INSTRUCTIONS FOR THE TASK – Can you reproduce, word for word, the passage of the article on The Relentless Moon below from "The Relentless Moon marks" to "post contains spoilers."?

DOCUMENT TEXT –
*** Block opens ***

In the lead-up to the 2021 Hugo Awards, we’re taking time to appreciate this year’s best novel Finalists, and what makes each of them great.
The Relentless Moon marks roughly the halfway point of Mary Robinette Kowal’s Lady Astronaut series, at least considering how many books have been published and/or announced so far. It’s fitting, then, that the 2020 novel represents a shift in how her punch-card-punk alternate-universe series addresses its own premise: The first two novels, The Calculating Stars and The Fated Sky, are about humanity’s rush to figure out a way off-planet before The Meteor’s climate cataclysm renders the Earth completely uninhabitable. The Relentless Moon doesn’t have all the answers yet—but by transforming into a tense spy thriller set in a claustrophobic lunar colony, it picks that equation back up and continues to work toward a solution with a fresh set of eyes.
Note: This post contains spoilers.

*** Block closes ***

ENTRIES SHOWN –
*** Block opens ***

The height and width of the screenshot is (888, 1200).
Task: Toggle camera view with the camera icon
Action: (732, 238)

*** Block closes ***
*** Block opens ***

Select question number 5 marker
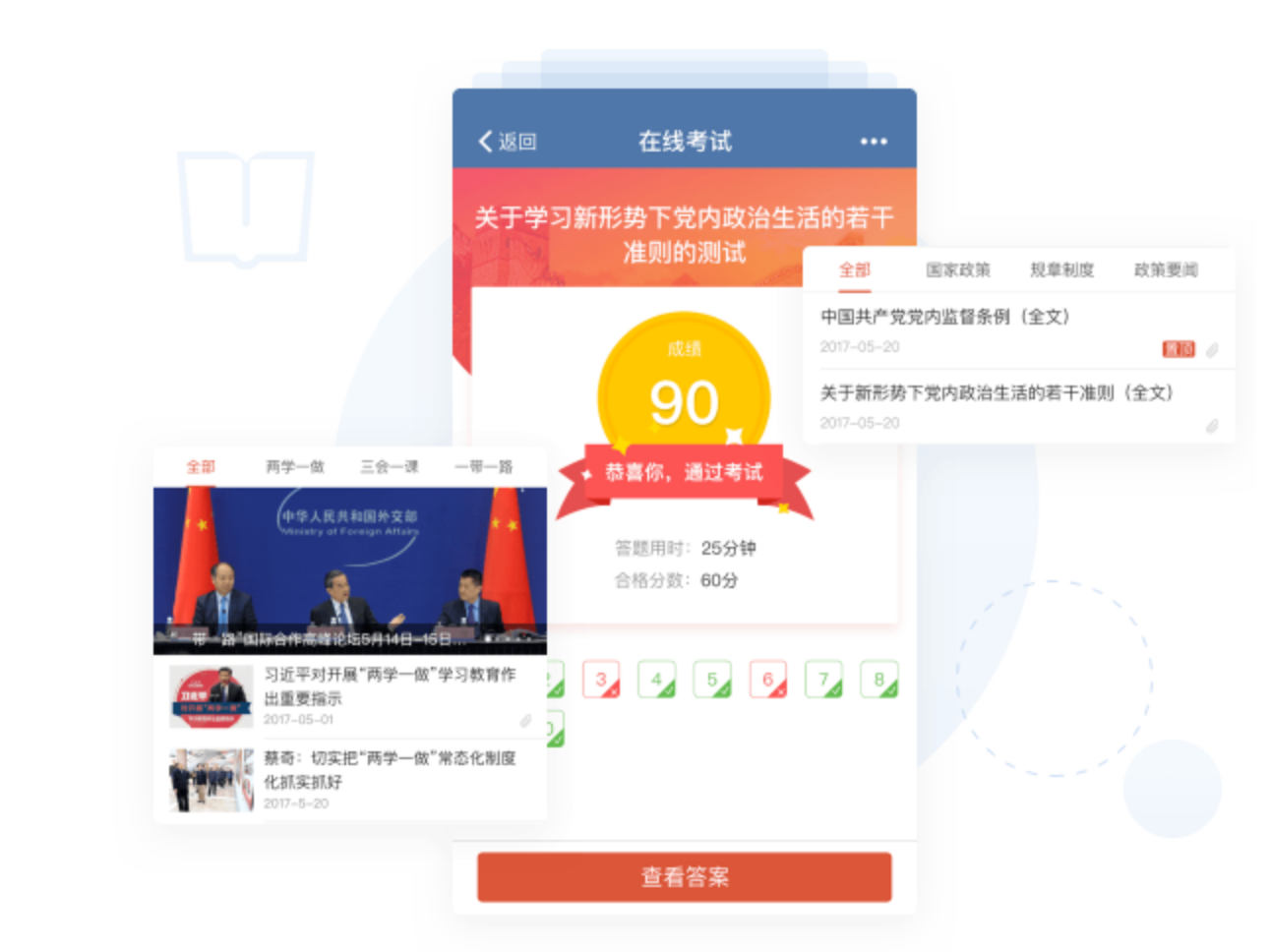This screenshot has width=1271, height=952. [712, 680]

*** Block closes ***

EXERCISE RESPONSE –
The Relentless Moon marks roughly the halfway point of Mary Robinette Kowal’s Lady Astronaut series, at least considering how many books have been published and/or announced so far. It’s fitting, then, that the 2020 novel represents a shift in how her punch-card-punk alternate-universe series addresses its own premise: The first two novels, The Calculating Stars and The Fated Sky, are about humanity’s rush to figure out a way off-planet before The Meteor’s climate cataclysm renders the Earth completely uninhabitable. The Relentless Moon doesn’t have all the answers yet—but by transforming into a tense spy thriller set in a claustrophobic lunar colony, it picks that equation back up and continues to work toward a solution with a fresh set of eyes.
Note: This post contains spoilers.